Mind-reading and the Library Search

Most searchers have experienced the following at least once:

  • You go into the library
  • You pick a database
  • You search for your topic

But nothing comes up.

Why does that happen? Most of the time it’s because the keywords you have chosen don’t match exactly with the keywords the authors have used in their articles.

To search the library databases well, you have to become a bit of a mind-reader. Think about the words and phrases an author probably used, and look for those. Here are some tips to help you do that:

Use the most current jargon in your field. Being familiar with the field and looking at the terms used in your course readings can help you pick the right keywords.

  • Terminology can change over time, and scholars will typically be using the most currently accepted terms. Are today’s authors typically using Manic Depression or Bipolar Disorder?
  • Sometimes there will be overlap between terms, with more than one accepted term in use. For example, either Aspergers or Autism Spectrum Disorder.
  • The current jargon of your field may not match common, everyday speech. Think incarceration instead of jail.

Avoid phrases. Every extra word will limit your results.

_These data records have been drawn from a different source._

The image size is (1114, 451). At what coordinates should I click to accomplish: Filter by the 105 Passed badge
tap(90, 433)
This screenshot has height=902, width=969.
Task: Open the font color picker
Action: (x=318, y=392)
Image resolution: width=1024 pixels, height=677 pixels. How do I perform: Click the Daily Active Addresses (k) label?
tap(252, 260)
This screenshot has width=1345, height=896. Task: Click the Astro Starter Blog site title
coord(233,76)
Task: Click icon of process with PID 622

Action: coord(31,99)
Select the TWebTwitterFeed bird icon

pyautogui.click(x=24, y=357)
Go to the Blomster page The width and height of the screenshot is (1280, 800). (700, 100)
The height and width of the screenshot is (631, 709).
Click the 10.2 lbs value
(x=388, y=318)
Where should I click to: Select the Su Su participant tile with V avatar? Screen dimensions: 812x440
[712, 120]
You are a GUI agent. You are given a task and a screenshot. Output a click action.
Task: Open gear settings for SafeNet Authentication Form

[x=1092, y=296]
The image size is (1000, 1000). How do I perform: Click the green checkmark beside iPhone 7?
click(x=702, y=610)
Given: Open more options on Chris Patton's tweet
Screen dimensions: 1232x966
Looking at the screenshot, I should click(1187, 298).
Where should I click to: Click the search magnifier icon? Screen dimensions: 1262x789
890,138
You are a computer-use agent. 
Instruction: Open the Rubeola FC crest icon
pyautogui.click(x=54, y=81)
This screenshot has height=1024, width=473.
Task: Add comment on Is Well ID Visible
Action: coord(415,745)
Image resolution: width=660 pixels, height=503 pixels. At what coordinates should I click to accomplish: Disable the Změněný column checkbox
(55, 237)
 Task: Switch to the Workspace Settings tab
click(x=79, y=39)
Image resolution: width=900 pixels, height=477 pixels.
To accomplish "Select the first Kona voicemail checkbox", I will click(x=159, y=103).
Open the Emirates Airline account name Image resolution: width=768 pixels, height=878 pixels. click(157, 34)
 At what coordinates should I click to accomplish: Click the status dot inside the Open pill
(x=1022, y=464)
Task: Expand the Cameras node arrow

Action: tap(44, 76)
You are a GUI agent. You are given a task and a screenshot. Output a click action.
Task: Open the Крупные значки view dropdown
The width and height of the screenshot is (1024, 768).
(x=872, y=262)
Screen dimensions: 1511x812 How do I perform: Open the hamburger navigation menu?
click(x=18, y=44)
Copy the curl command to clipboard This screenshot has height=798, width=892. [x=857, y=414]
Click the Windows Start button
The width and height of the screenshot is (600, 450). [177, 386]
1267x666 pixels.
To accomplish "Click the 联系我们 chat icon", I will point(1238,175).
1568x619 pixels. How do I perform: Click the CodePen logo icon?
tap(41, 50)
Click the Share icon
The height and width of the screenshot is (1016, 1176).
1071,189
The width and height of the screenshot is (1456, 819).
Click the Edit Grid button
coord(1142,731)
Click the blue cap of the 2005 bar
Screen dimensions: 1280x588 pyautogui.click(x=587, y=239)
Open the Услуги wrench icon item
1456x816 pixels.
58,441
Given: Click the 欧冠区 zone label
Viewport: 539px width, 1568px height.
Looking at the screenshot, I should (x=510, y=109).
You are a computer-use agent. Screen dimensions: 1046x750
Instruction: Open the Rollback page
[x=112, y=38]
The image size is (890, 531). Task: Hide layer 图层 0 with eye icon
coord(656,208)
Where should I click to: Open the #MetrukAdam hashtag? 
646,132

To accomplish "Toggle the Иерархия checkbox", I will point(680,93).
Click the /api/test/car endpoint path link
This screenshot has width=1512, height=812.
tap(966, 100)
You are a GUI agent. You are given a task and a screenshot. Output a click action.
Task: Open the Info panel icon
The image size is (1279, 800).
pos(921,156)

  • Only use multiword phrases if they are a specific, acknowledged term: United States is okay, “increasing enrollment” is not.
  • Break up phrases into the different concepts that make them up. Elementary school teachers is actually two concepts: elementary (level of school) and teacher (profession).
  • Remember: most phrases can be written many different ways. When you use a phrase, you are limiting your search to only one way to say the same thing. (I can skin the cat many ways. There are many ways to skin a cat. He found one way out of many to skin a cat.)

Search alternative terms. Sometimes there are multiple keywords that mean very similar things. Use or to link alternative terms in your search box.

  • Look at the books and articles you already have to identify other useful keywords.
  • Brainstorm broader or narrower keywords. When you want to find effects of the economic recession, you’ll have an easier time if you list out those specific effects as keywords: job loss or unemployment or consumer confidence or foreclosure . . .

To succeed at any of these techniques, you have to try to get in the mind of scholarly authors. What might they be saying? What kind of articles are they writing? What terms will they be using?

You may not really be a mind-reader, but trying to imagine what you’re searching for can help you find it.

– Erin


Comment from Erika
Time February 24, 2009 at 3:08 pm

Another tip if nothing comes up — check your spelling! The databases are very precise.